I'm new to functional coding, and I've stumbled across following tutorial example:
const mathPipe = R.pipe( // 10
R.multiply(4), // 4 * 10
R.add(2), // 2 + 40
R.divide(2) // 2 / 42
);
mathPipe(10)
> 21
When I run this, it gives me 0.047619047619047616
which seems correct to me, since Ramda is function-first, data-second. I added the comments to show what in fact is calculated.
The tutorial however says the expected answer is 21
, so the actual last operation would be 42 / 2
.
So I guess my questions is: Was there a time when the argument order was inverted? Or is the tutorial just plainly incorrect? It is from July 2018.

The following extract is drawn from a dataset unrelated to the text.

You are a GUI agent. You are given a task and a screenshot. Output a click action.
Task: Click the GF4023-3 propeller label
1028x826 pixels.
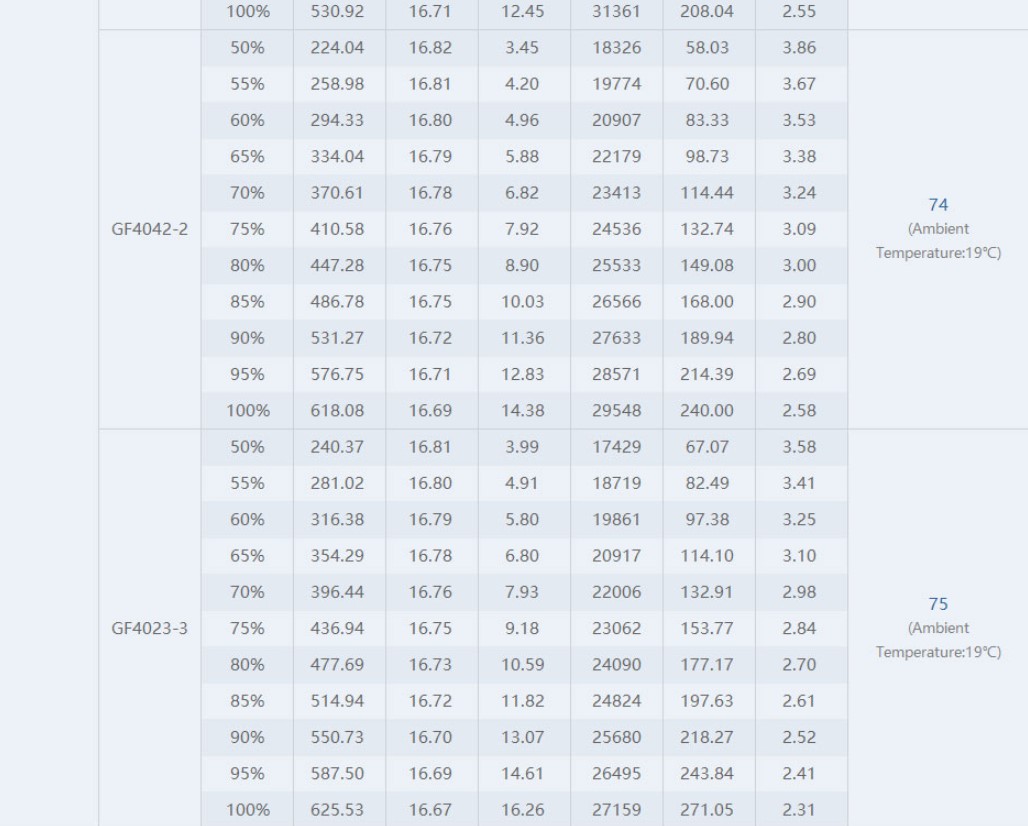149,629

I hope it's ok to ask this but I'm very new to functional coding and this was just a bit too confusing.
I assume you are talking about this article? The example is just wrong — the author knows what should happen, as he describes:
"Ramdas’ math functions add, multiply, and divide all take 2 parameters, but we are only passing the first parameter in, and the second value will get passed in through the pipe.
Thus, he would have known it is R.divide(2)(current)
(i.e. 2/current
) being evaluated; i.e. Ramda works exactly as the author explains it, both now and then. However the result shown in his example contradicts both his explanation, and the actual result.